Required work => Reproduce everything in the material from the line containing "Task: Click the map search magnifier icon" down to the line containing "point(543,17)", both lines included, without any change.

Task inputs =>
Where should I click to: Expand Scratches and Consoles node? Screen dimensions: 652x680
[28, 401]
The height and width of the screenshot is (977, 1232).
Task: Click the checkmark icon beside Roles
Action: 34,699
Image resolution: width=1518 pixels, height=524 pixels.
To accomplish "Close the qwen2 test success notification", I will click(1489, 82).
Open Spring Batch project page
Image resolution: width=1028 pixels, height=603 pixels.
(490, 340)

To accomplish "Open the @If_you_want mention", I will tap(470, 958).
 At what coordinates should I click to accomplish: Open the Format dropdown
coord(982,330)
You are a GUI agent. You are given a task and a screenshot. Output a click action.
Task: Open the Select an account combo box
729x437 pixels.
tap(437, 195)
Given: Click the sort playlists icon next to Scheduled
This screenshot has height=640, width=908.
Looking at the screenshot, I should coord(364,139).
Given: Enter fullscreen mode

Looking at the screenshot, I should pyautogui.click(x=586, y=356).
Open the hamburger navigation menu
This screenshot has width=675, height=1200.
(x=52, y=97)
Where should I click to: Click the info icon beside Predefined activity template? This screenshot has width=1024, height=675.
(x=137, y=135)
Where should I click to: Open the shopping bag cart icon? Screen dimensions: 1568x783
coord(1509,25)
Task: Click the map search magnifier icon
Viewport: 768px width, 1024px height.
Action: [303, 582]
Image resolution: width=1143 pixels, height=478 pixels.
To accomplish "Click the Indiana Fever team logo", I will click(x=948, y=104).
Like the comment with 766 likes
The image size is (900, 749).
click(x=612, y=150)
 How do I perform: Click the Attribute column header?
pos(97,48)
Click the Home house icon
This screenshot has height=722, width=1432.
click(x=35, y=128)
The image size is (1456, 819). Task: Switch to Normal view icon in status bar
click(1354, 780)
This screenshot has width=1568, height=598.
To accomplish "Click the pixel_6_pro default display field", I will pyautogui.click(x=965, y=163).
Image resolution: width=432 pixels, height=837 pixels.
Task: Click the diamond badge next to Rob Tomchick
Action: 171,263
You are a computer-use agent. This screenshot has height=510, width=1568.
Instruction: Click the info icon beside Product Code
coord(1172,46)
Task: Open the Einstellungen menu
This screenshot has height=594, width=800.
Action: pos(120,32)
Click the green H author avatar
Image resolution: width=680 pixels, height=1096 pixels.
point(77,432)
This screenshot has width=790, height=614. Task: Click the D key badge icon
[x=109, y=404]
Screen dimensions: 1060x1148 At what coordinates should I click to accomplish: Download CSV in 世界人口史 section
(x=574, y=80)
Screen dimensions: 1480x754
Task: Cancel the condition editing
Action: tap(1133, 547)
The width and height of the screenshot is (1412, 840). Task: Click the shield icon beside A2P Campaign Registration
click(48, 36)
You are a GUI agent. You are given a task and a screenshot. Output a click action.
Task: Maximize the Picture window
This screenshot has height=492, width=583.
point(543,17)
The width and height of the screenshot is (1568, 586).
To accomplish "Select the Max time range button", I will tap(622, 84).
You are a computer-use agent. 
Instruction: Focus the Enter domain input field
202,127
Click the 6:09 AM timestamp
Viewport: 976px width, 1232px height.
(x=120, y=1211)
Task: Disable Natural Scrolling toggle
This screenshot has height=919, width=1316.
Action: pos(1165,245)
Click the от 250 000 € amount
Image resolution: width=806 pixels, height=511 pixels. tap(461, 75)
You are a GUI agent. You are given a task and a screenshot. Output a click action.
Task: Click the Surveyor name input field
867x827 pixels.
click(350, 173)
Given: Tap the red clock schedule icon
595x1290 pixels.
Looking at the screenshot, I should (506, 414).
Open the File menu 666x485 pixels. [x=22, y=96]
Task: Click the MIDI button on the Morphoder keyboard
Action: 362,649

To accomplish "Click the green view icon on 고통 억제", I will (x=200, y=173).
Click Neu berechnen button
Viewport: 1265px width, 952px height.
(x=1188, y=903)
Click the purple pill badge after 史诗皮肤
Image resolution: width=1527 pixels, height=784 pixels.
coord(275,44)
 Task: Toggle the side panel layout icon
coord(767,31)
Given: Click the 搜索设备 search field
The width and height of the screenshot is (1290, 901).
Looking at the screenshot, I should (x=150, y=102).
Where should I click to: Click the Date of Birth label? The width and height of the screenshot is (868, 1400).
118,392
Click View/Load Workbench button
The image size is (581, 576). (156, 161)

Output for this exercise =>
Task: Click the map search magnifier icon
Viewport: 768px width, 1024px height.
Action: [303, 582]
Image resolution: width=1143 pixels, height=478 pixels.
To accomplish "Click the Indiana Fever team logo", I will click(x=948, y=104).
Like the comment with 766 likes
The image size is (900, 749).
click(x=612, y=150)
 How do I perform: Click the Attribute column header?
pos(97,48)
Click the Home house icon
This screenshot has height=722, width=1432.
click(x=35, y=128)
The image size is (1456, 819). Task: Switch to Normal view icon in status bar
click(1354, 780)
This screenshot has width=1568, height=598.
To accomplish "Click the pixel_6_pro default display field", I will pyautogui.click(x=965, y=163).
Image resolution: width=432 pixels, height=837 pixels.
Task: Click the diamond badge next to Rob Tomchick
Action: 171,263
You are a computer-use agent. This screenshot has height=510, width=1568.
Instruction: Click the info icon beside Product Code
coord(1172,46)
Task: Open the Einstellungen menu
This screenshot has height=594, width=800.
Action: pos(120,32)
Click the green H author avatar
Image resolution: width=680 pixels, height=1096 pixels.
point(77,432)
This screenshot has width=790, height=614. Task: Click the D key badge icon
[x=109, y=404]
Screen dimensions: 1060x1148 At what coordinates should I click to accomplish: Download CSV in 世界人口史 section
(x=574, y=80)
Screen dimensions: 1480x754
Task: Cancel the condition editing
Action: tap(1133, 547)
The width and height of the screenshot is (1412, 840). Task: Click the shield icon beside A2P Campaign Registration
click(48, 36)
You are a GUI agent. You are given a task and a screenshot. Output a click action.
Task: Maximize the Picture window
This screenshot has height=492, width=583.
point(543,17)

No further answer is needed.